> **WHAT IS BEING ASKED**
Every line of the data below should be retyped exactly, with no images carried over.

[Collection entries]
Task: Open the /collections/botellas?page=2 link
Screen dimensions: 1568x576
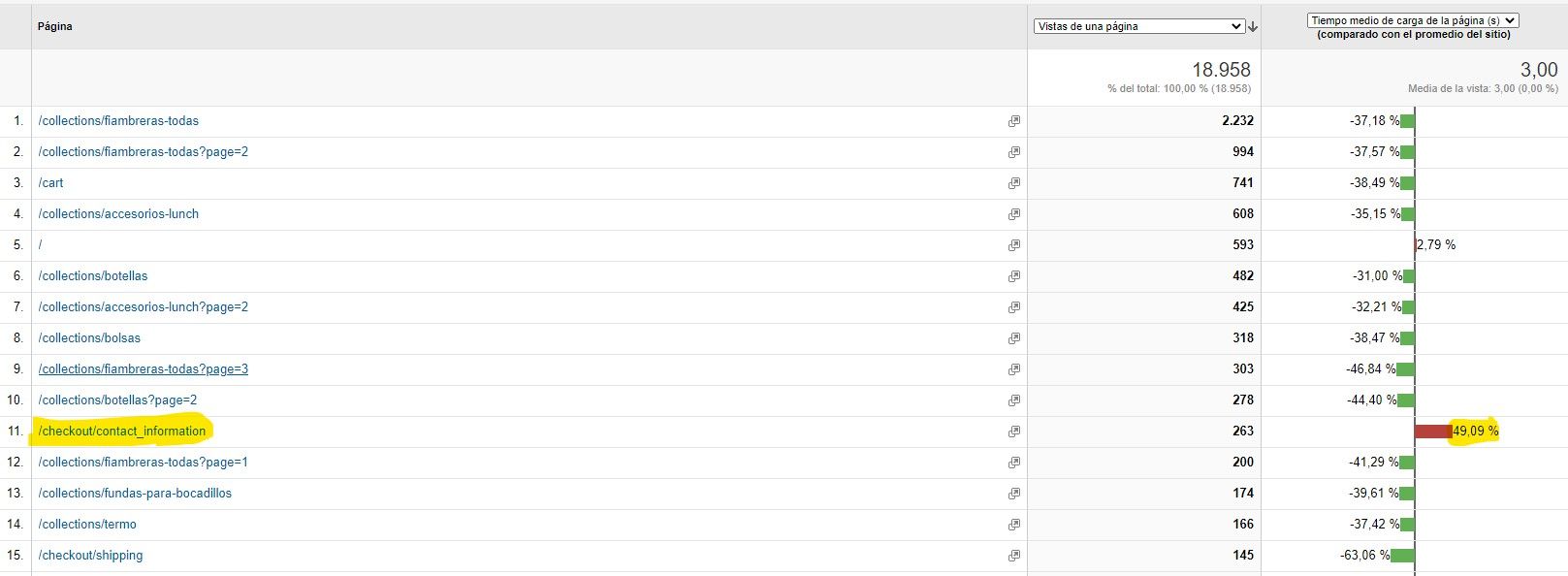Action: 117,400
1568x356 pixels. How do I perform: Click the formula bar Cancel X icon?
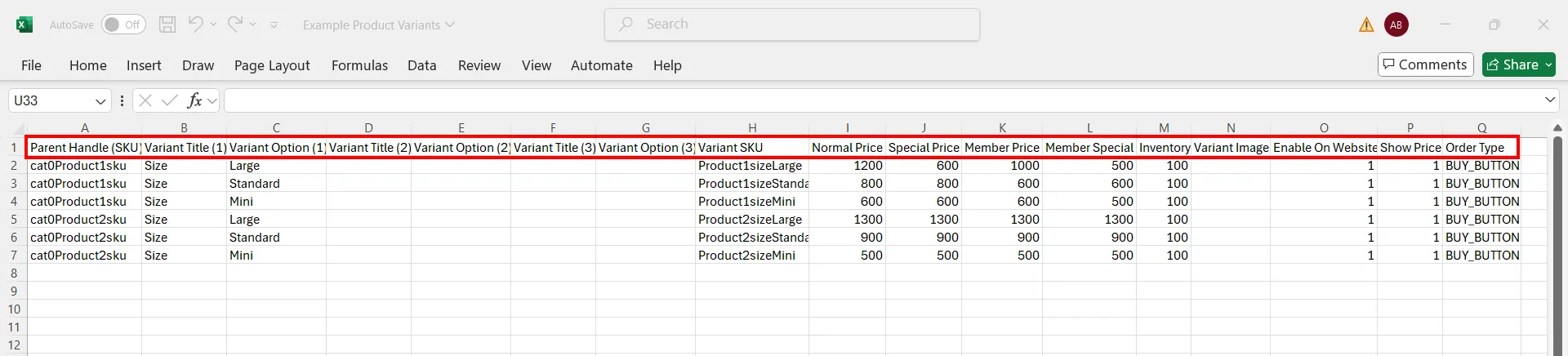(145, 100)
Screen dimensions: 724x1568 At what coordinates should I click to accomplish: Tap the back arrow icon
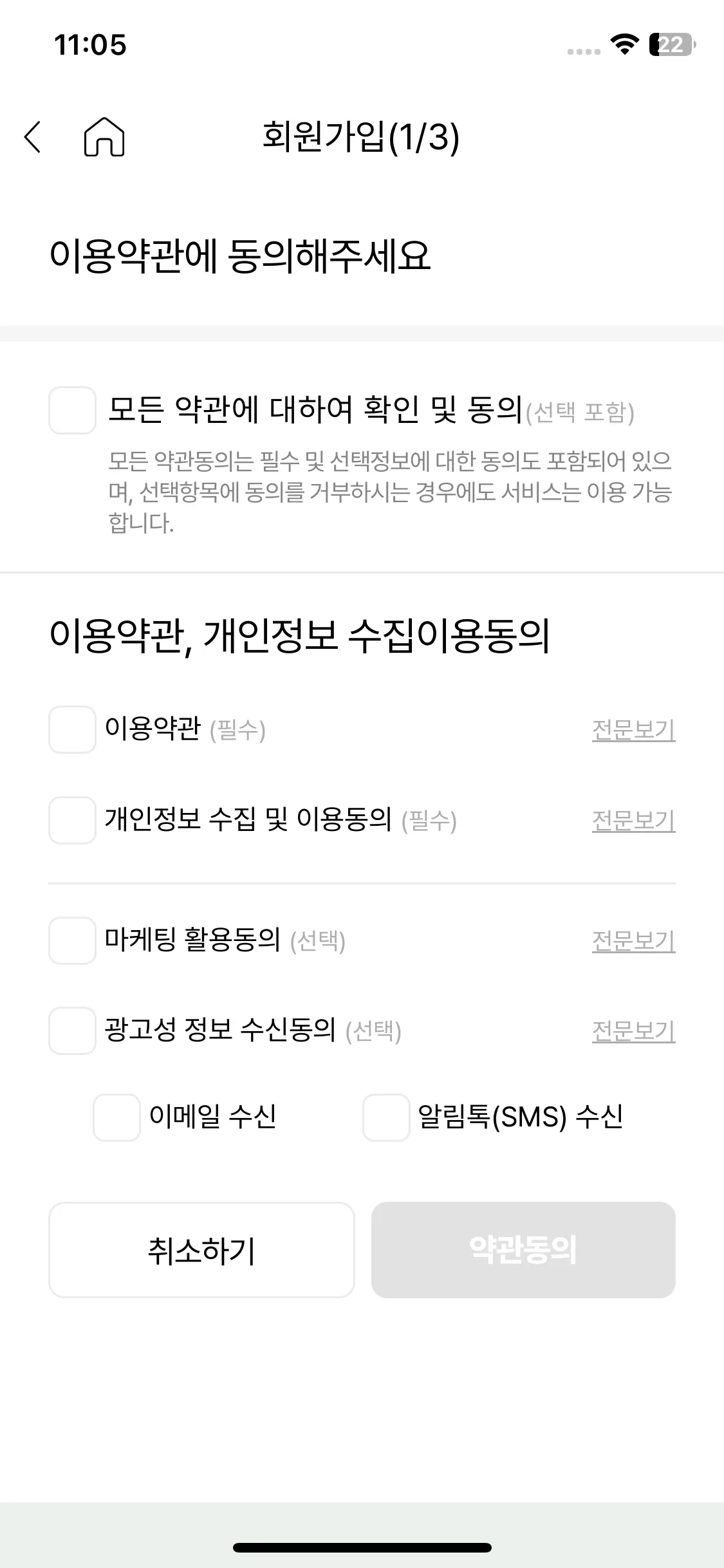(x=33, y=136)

> **WRITTEN ANSWER**
Task: Open the /collections/botellas?page=2 link
Screen dimensions: 1568x576
Action: 117,400
1568x356 pixels. How do I perform: Click the formula bar Cancel X icon?
(145, 100)
Screen dimensions: 724x1568 At what coordinates should I click to accomplish: Tap the back arrow icon
(x=33, y=136)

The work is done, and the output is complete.